Chapter III:1 Introduction

The number of remote sensing applications in urban areas has significantly increased over the past years (Roessner et al., 2001;Benediktsson et al., 2005;Small et al., 2005;Lu and Weng, 2006). This development is mainly driven by two factors: at first, the rapid global urbanization process raises the demand for time and cost effective space- and airborne monitoring (UN, 2006). At second, the spatial resolution of recently available remote sensing imagery allows an accurate representation of urban structures (Small, 2003;Bruzzone and Carlin, 2006). Despite the fine spatial resolution of new sensors, urban areas are still challenging to be studied with remotely sensed data. Spectral properties of the urban environment influence the performance of image analyses like the classification of land cover types. The number of surface materials and hence the spectral heterogeneity in urban imagery is very high and spectrally similar materials might occur on different surface types, e.g. tar roofs and asphalt roads (Herold et al., 2004). Common multispectral sensor configurations as used for IKONOS or Landsat Thematic Mapper are not sufficient to differentiate such urban categories. In addition, the high frequent spatial patterns of urban reflectance suggest a relatively high number of mixed pixels (Small, 2003). A detailed classification of urban areas thus requires data of high spectral and spatial resolution, as for example provided by airborne imaging spectrometers like the Hyperspectral Mapper (HyMap).

↓52

Various authors improve urban classifications of spectrally ambiguous surfaces by using additional information like census data on population density (Lu and Weng, 2006), LiDAR information on surface structure (Hodgson et al., 2003), or texture measures like extended morphological profiles (Benediktsson et al., 2005). In Shackelford and Davis (2003), results of a pixel-based spectral classification are combined with the classification of a segmented image that bases upon information on the segments’ shapes and neighborhoods; in doing so, a higher accuracy for typical urban classes like buildings, roads and other impervious surfaces is achieved. The successful incorporation of segment properties into the classification of urban areas is described by various authors (Damm et al., 2005;Bruzzone and Carlin, 2006;Diermayer et al., 2006;Schöpfer and Moeller, 2006).

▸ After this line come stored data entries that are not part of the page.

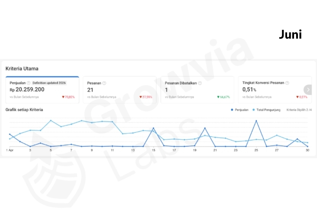This screenshot has height=217, width=317.
Task: Click the help icon next to Pesanan
Action: click(x=104, y=83)
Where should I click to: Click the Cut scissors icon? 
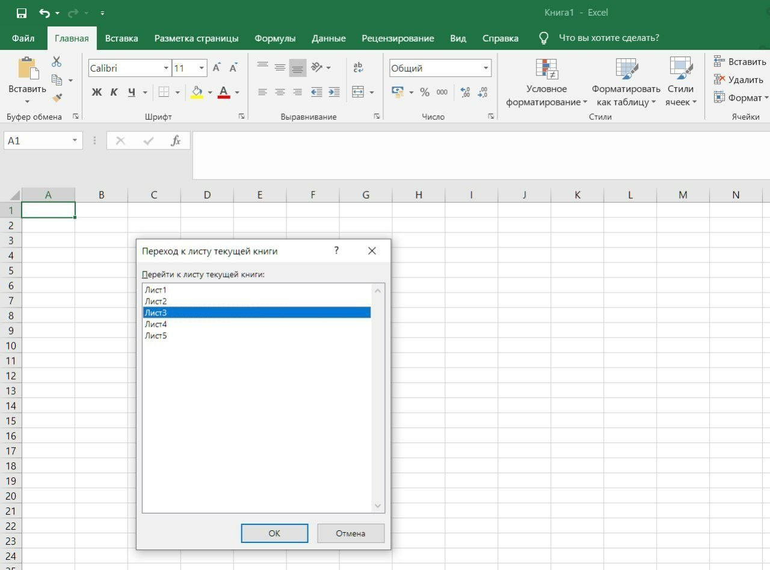[x=57, y=61]
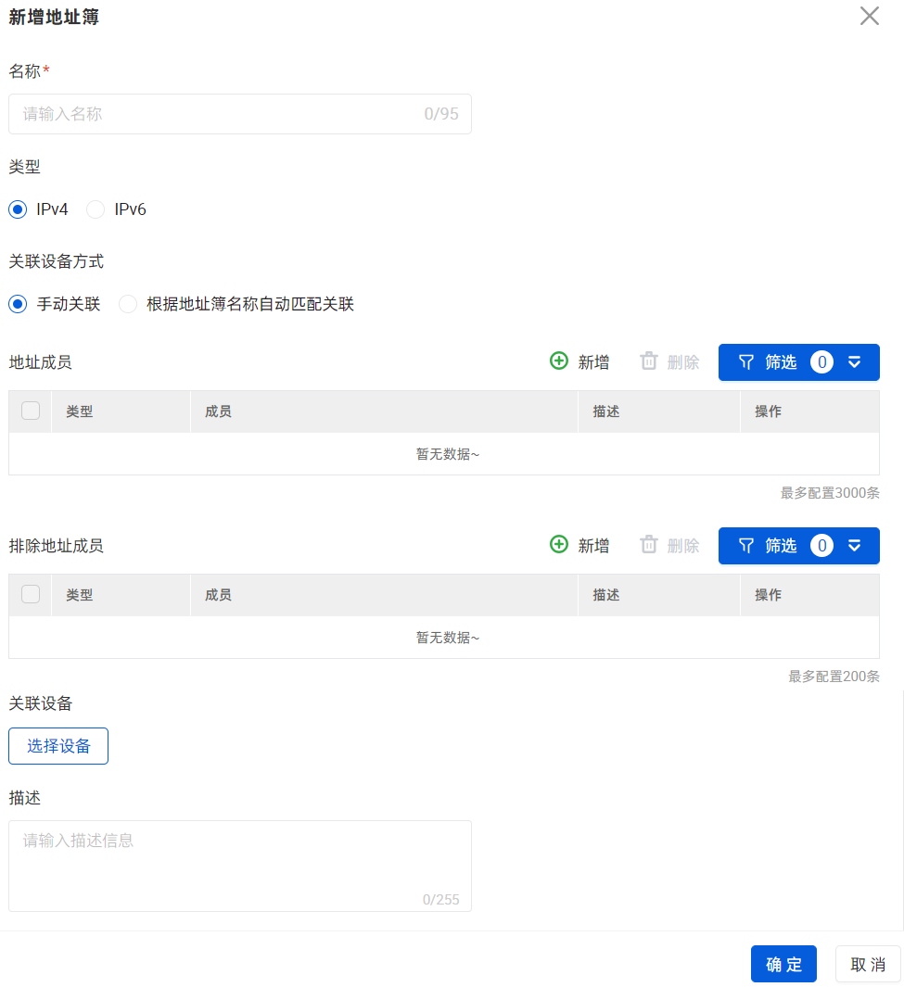904x987 pixels.
Task: Expand the 排除地址成员 filter dropdown arrow
Action: click(855, 546)
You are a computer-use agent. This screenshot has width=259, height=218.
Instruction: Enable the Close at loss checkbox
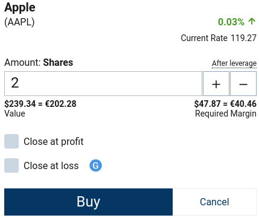point(11,165)
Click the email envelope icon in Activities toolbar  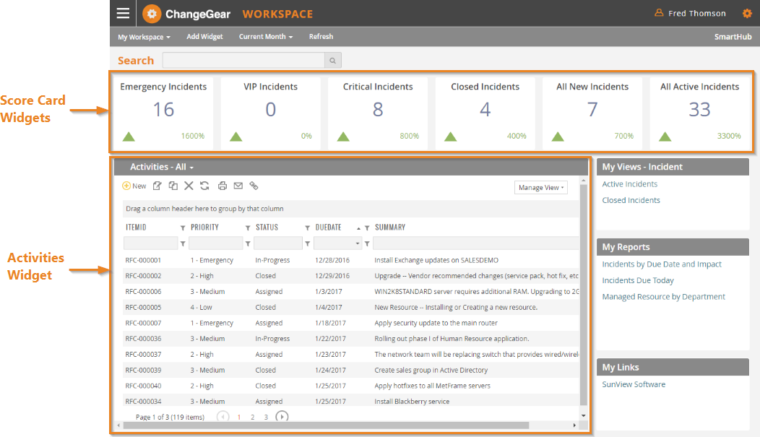[x=238, y=186]
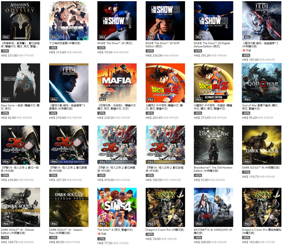Open The Sims 4 cover thumbnail

click(x=117, y=207)
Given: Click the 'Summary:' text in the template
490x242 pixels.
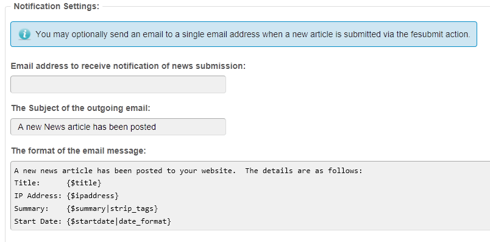Looking at the screenshot, I should [x=32, y=208].
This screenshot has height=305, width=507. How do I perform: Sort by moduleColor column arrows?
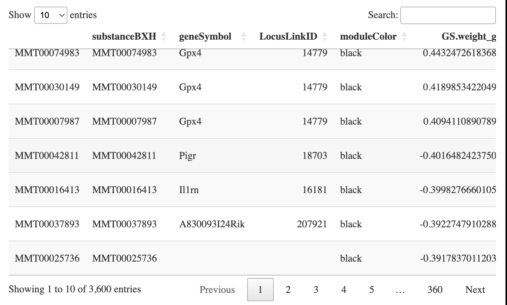pyautogui.click(x=404, y=36)
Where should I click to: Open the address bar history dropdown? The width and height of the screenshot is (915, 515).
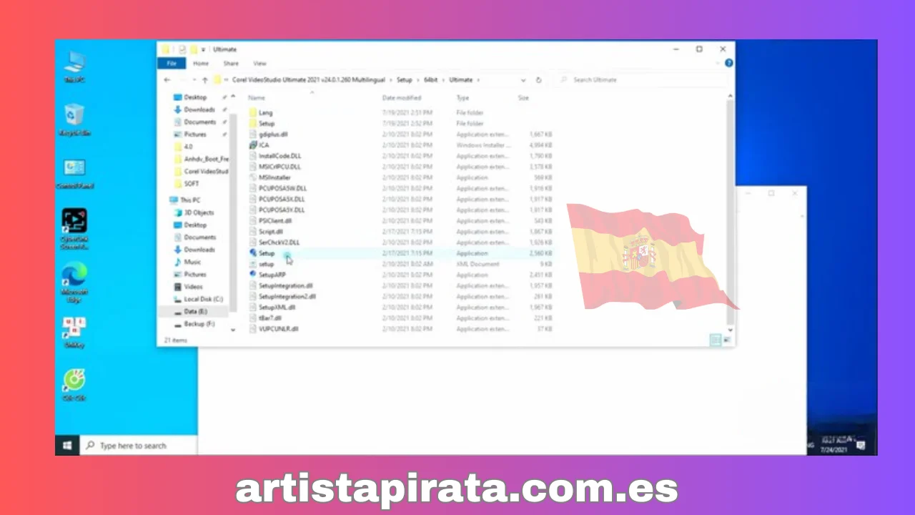click(523, 79)
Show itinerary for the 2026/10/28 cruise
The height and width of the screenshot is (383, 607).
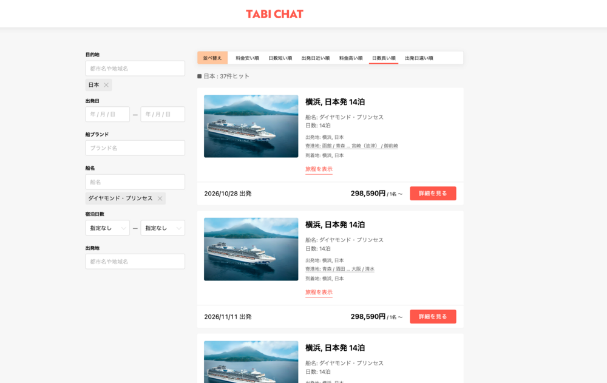[x=319, y=169]
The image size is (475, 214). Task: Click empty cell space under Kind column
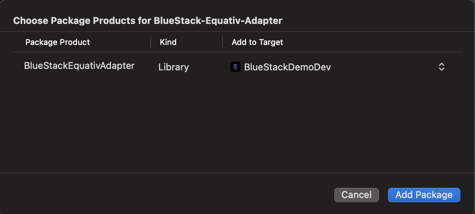click(x=186, y=123)
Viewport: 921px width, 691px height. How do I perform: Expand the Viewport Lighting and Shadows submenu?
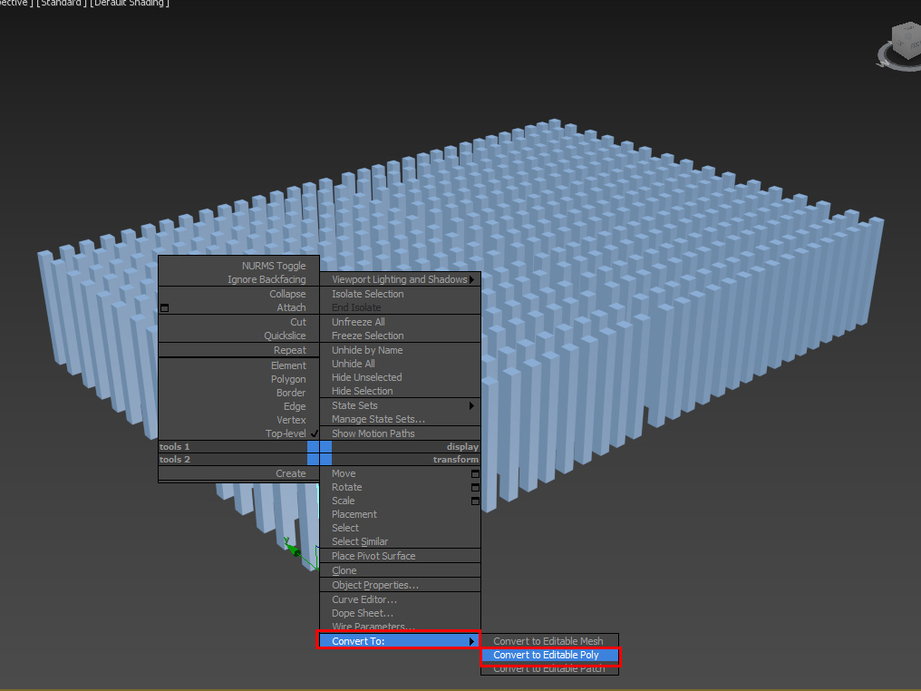click(x=399, y=279)
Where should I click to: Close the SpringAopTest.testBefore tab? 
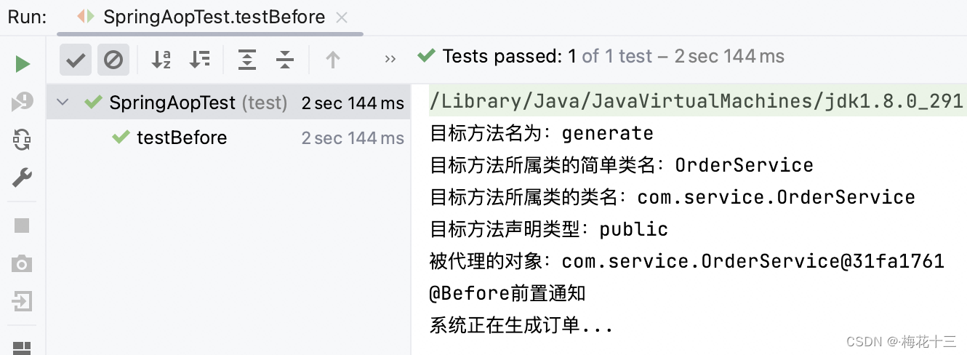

In the context of segmentation-based analysis, so far only little attention has been paid to its influence on spectral image information: during the segmentation process segments are assigned the mean spectral value of their constituent pixels as primary spectral information. The effect of this spectral generalization can hardly be predicted. On the one hand noise or unwanted detail will be eliminated, but on the other hand important spectral information might be removed. To directly investigate the influence of the spectral generalization, an image needs to be classified with and without prior segmentation, while all other basic conditions are maintained, i.e. the same classifier with identical training must be used. Most studies, however, compare pixel- and segment-based classifications of optical images under varying conditions, either by using different classifiers (Wang et al., 2004) or by incorporating additional features into the segment-based classification (Song et al., 2005;Bruzzone and Carlin, 2006).

The present work investigates the impacts of image segmentation on the purely spectral classification of a hyperspectral data set from a large heterogeneous urban environment. The influence of image segmentation is assessed at different scales and for different urban structure types. The conceptual framework for this investigation and the classification approach are described in Section 2. Section 3 explains the image and training data as well as the methods used for segmentation and classification. Results of the experiments are shown in Section 4 and discussed in Section 5. The paper ends with concluding remarks in Section 6.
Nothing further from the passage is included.